Do you think Nelda’s opinions have changed?
I don’t think so. You know, when Kevyn died—and I had this in the film but had to cut it out at one point—she said ‘I dreamed that I died and Kevyn was looking at my coffin the night before he died.” But when I asked her, ‘do you have any regrets?’ She said, ‘only that Kevyn was gay.’ She liked the film, and she really appreciated it and felt her portrayal was fair and honest.
The women interviewed have astute insight and wisdom from knowing this man—and, I suspect—a certain confidence. What is it about Kevyn’s work that put so many people at ease?
I think it was a couple things. He certainly knew how to bring out the beauty in those women, and he would put them at ease and help them relax enough to just be themselves. But he brought to them his southern boy charm, his artistic gifts, which, if they had differences, he enhanced them to be something fabulous. He’d say ‘this doesn’t make you ugly, it makes you more beautiful.’ His loved Barbra Streisand was because she was different because he was different.

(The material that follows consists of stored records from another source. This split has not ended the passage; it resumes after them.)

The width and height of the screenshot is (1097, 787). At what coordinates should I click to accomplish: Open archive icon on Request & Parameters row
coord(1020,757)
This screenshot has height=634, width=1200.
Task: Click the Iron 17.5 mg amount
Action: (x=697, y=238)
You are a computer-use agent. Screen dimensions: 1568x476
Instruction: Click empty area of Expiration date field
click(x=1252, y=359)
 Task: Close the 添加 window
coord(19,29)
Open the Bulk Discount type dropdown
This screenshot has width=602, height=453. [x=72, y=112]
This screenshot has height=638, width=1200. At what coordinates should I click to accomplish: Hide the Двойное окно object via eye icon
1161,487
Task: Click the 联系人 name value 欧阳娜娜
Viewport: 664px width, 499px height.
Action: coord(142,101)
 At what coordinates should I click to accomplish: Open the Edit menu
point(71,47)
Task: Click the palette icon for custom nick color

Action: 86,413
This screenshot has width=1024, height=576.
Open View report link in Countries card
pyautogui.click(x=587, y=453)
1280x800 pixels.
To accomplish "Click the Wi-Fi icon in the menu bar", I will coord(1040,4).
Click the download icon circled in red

I was fortunate in that everyone I had an opportunity to speak to really, you know, is psychologically connected. They know what’s happening inside. I don’t know if all supermodels have that, but I know they were certainly able to help me fulfill those ideas about love and adoption and insecurity and pain.
Did he ever try to get treatment for his drug addiction?
He did. He had been in rehab a couple times. You know, for whatever reason—and the trick is, when someone has pain, how much is too much? In terms of your pain threshold? In terms of the pills, you’re taking to alleviate that physically and psychologically? Vicodin is an addictive opioid, and he was struggling emotionally. He did go to rehab not too long before the end.
Were his former boyfriends easy to talk to about how he was in private?
I was fortunate. I certainly knew in many ways what each of his relationships was like. They each were pretty open. If you’re going to be with someone like Kevyn Aucoin, I think you need to have a certain sense of being open. I was lucky to be able to speak to them.
Speaking of being creative: On this movie, your producer was your life partner Leslie Thomas…
Oh yes. Our matching Emmys are sitting right here.
Were you nervous about working on a project with someone so close to you on something so personal?
No, because Leslie is really, really smart and an amazing storyteller. We trust each other.
How does Leslie challenge you as an artist?
In every possible way. She insists on clarity, and if something is vague, and certainly because I was so close to it, having her eye to say ‘this may or may not make sense; I need it to be clear.’ She’s great at that. I’m fortunate and really lucky that we can talk about projects together.
For me, the one idea is that Kevyn’s life ended in tragic circumstances, to say the least. But if it inspires one LGBTQ kid out there who feels different, who is odd, who is ostracized to follow his dreams then we’ve done an amazing then by sharing his story. So anyone who sees this, do it, try it. Make it happen.
Kevin Aucoin: Beauty and the Beast in Me hits Netflix January 1.